Olağanüstü fantastik boyut oyunculukların ve yorumların gerçekçiliğiyle ustaca dengelenir. Cadılarla karşılaşmanın ardından gelen sahnede, Kral Duncan’a (Joseph Ziegler) övgü dolu sözle söyleyen etrafının zorlama saygı gösterisi ve ikiyüzlülüğüne karşın sadece genç Macbeth’in babası yaşındaki krala sevgi ve saygıyla yaklaştığı açıkça bellidir. Duncan’ın babalarına gerçekten sevgi duyan oğullarını kıskanan, Banquo’nun ona içtenlikle sarılan küçük oğlunu ileride kral olma olasılığı yüzünden iten Macbeth’i, sahnelemelerde alışılmış olan yaştan çok daha genç bir Kanadalı oyuncu, 1983 doğumlu Ian Lake canlandırıyor. Lake bu giderek çığırından çıkmakta olan zihnine hapsolmuş benmerkezci karaktere, itici olmaktan çekinmeyen, izleyicinin sempatisini kazanmaya çalışmayan dürüst ve inandırıcı bir yorum getirir. Sonuçlarını inceden inceye tartmaksızın acele karar veren, güçlü ve kibirli görünümüyle derin bir güvensizlik duygusunu gizleyen Macbeth için Shakespeare’in yazdığı ünlü monologları hiçbir şairane belagate yeltenmeden, kendi kendisiyle mücadele eden bir insanın hırçınlığıyla, finale doğru da kaderini kabullenmişlikle aktarır.

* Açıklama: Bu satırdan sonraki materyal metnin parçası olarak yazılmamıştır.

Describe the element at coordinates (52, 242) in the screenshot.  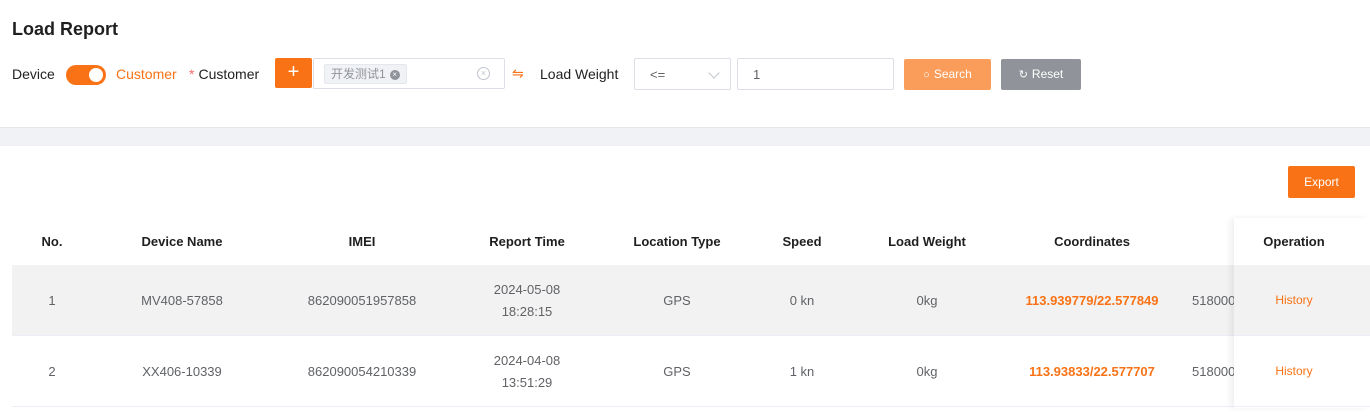
I see `col-no: No.` at that location. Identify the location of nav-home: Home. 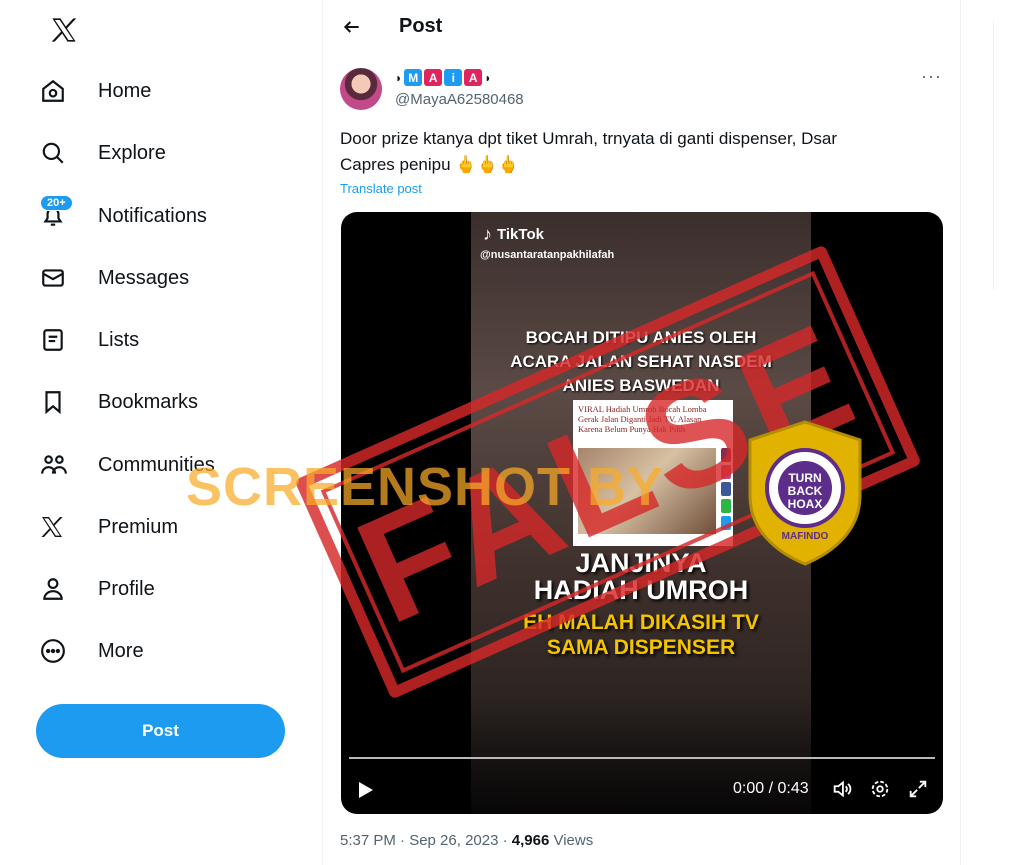
(96, 91).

Bu hummalı ve paranoyak yorumunda karısına “beynim akreplerle dolu” dediğinde sanki bunun bir metafor olmadığını, sayısız minik eklem bacaklının beynini kemirdiğini öyle bir hissettirir ki, Macduff’un finalde kafasını kesmesini seyirci nerdeyse bir kurtuluş olarak algılar.

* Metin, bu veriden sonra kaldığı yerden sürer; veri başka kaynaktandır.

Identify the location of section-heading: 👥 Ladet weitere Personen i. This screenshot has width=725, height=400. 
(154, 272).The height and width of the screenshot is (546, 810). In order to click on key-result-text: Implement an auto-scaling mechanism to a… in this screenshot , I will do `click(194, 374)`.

Bu alışılmadık Macbeth’le kimyası müthiş uyuşan Krystin Pellerin’in gencecik Lady Macbeth’i de en az Ian Lake kadar aykırıdır. Art niyetli kötücüllüğü, saf ve tatlı bir masumiyet maskesiyle gizleyen, güzelliği, çekiciliği ve hırsıyla kararsız kocasını en korkunç cinayetleri işlemeye ikna eden Lady Macbeth belki de oyunun en güçlü kişisidir. Pellerin kadını öylesine sağlam bir kişilik olarak yorumlar ki, izleyici, müthiş ustalıkla canlandırdığı delirme sahnesinde geröekten vicdan azabı çektiğinden şüphe bile eder.

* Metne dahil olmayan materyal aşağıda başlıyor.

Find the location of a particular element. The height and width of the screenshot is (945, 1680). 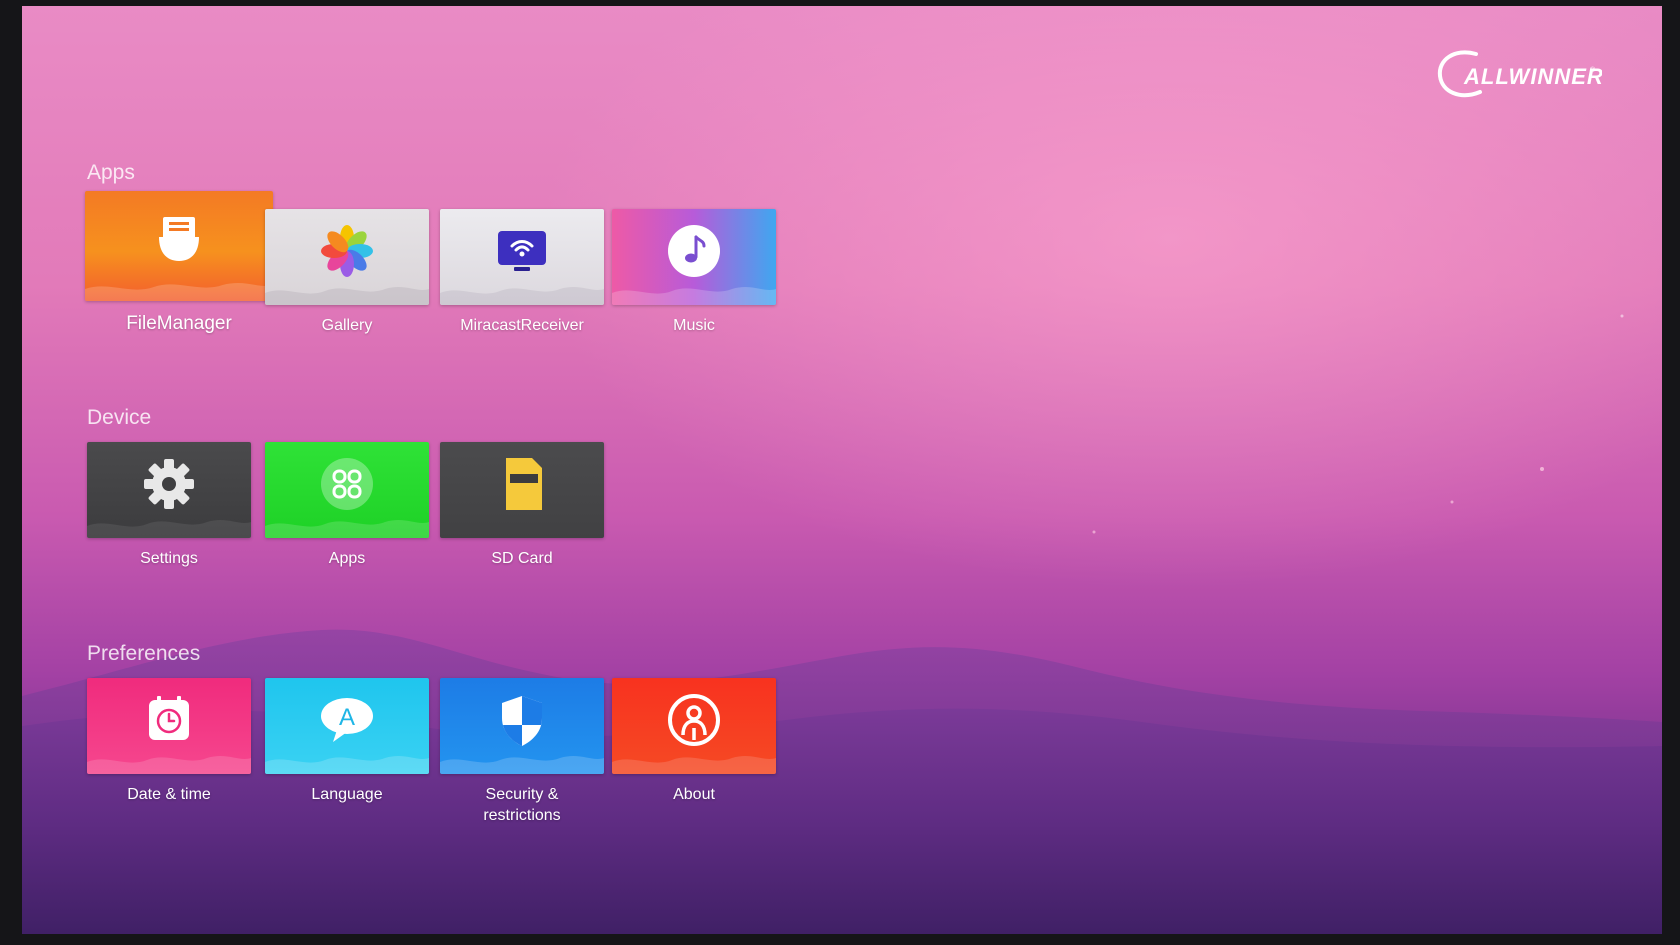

Antoni Cimolino Macbeth’i, sadece bu oyuncuların değil, tüm ekibin parladığı çok başarılı bir takım oyunculuğuyla aktarır. Tüm oyuncular birbirinden başarılıdır ama, tüm ailesinin katledildiğini öğrenen Macduff’ı canlandıran Michael Blake’in isyanını ve acısını yansıttığı sahne unutulur gibi değildir.
Sonuç olarak, olağanüstü bir oyunun ayrıksı ama mükemmel bir yorumu. Sakın kaçırmayın derim.